:: Provided records ::

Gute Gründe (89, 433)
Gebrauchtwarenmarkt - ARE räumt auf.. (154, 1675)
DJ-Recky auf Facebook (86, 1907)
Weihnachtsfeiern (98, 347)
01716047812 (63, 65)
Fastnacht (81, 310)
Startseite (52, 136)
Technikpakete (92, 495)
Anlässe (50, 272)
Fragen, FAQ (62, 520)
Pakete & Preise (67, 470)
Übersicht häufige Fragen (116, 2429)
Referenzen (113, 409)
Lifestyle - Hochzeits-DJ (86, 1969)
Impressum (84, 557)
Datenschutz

:::

What you need to do
Scan the records above for the string "Fragen", then select every line that holds it.

Task answer
Fragen, FAQ (62, 520)
Übersicht häufige Fragen (116, 2429)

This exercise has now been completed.